───── THE DATA ─────

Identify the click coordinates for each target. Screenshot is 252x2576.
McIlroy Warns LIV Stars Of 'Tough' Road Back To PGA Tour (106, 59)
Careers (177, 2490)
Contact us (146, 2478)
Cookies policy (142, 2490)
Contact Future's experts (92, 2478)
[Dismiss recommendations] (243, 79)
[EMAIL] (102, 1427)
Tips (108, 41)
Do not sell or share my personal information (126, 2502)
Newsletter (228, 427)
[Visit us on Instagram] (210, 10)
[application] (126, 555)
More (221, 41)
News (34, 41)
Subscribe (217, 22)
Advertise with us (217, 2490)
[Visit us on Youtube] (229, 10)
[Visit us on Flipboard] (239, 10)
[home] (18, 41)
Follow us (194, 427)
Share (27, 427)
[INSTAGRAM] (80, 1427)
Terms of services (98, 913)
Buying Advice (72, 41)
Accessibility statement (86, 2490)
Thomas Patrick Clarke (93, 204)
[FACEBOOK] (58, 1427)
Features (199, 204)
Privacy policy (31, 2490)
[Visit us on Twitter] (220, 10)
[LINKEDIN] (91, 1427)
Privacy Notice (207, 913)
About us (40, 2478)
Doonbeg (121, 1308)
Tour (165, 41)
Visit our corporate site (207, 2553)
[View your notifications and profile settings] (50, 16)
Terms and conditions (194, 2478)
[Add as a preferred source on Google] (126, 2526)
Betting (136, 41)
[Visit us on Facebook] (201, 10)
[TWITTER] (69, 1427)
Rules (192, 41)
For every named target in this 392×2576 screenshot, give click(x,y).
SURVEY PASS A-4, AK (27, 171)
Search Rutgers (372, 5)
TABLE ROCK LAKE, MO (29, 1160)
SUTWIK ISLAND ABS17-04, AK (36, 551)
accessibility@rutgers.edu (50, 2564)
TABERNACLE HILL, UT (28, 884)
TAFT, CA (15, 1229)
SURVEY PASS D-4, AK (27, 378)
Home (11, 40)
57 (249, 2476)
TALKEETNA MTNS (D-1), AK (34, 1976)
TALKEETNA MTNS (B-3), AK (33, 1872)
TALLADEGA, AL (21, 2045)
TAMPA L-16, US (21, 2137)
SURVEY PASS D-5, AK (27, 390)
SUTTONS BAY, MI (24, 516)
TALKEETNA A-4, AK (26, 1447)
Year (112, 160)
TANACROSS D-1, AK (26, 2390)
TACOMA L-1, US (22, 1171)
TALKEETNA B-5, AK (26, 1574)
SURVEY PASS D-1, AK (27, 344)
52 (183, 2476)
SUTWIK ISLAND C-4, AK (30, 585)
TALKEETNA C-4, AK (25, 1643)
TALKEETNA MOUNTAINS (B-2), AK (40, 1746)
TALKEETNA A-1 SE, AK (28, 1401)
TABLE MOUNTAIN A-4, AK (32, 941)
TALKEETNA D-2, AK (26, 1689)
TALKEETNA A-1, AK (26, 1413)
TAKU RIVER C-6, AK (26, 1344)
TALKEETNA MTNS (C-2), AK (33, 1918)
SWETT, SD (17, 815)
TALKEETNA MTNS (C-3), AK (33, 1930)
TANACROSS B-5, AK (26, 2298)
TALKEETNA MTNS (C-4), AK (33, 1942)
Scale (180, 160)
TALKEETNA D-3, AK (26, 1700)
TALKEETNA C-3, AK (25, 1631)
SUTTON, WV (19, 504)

─────

THE TASK -
Copy the lines above exactly, beginning at the line that has "Terms and conditions (194, 2478)" and stopping after the line that has "TALKEETNA MTNS (C-2), AK (33, 1918)", and omit the rest.

YOUR RESPONSE -
Terms and conditions (194, 2478)
[Add as a preferred source on Google] (126, 2526)
Betting (136, 41)
[Visit us on Facebook] (201, 10)
[TWITTER] (69, 1427)
Rules (192, 41)
For every named target in this 392×2576 screenshot, give click(x,y).
SURVEY PASS A-4, AK (27, 171)
Search Rutgers (372, 5)
TABLE ROCK LAKE, MO (29, 1160)
SUTWIK ISLAND ABS17-04, AK (36, 551)
accessibility@rutgers.edu (50, 2564)
TABERNACLE HILL, UT (28, 884)
TAFT, CA (15, 1229)
SURVEY PASS D-4, AK (27, 378)
Home (11, 40)
57 (249, 2476)
TALKEETNA MTNS (D-1), AK (34, 1976)
TALKEETNA MTNS (B-3), AK (33, 1872)
TALLADEGA, AL (21, 2045)
TAMPA L-16, US (21, 2137)
SURVEY PASS D-5, AK (27, 390)
SUTTONS BAY, MI (24, 516)
TALKEETNA A-4, AK (26, 1447)
Year (112, 160)
TANACROSS D-1, AK (26, 2390)
TACOMA L-1, US (22, 1171)
TALKEETNA B-5, AK (26, 1574)
SURVEY PASS D-1, AK (27, 344)
52 (183, 2476)
SUTWIK ISLAND C-4, AK (30, 585)
TALKEETNA C-4, AK (25, 1643)
TALKEETNA MOUNTAINS (B-2), AK (40, 1746)
TALKEETNA A-1 SE, AK (28, 1401)
TABLE MOUNTAIN A-4, AK (32, 941)
TALKEETNA D-2, AK (26, 1689)
TALKEETNA A-1, AK (26, 1413)
TAKU RIVER C-6, AK (26, 1344)
TALKEETNA MTNS (C-2), AK (33, 1918)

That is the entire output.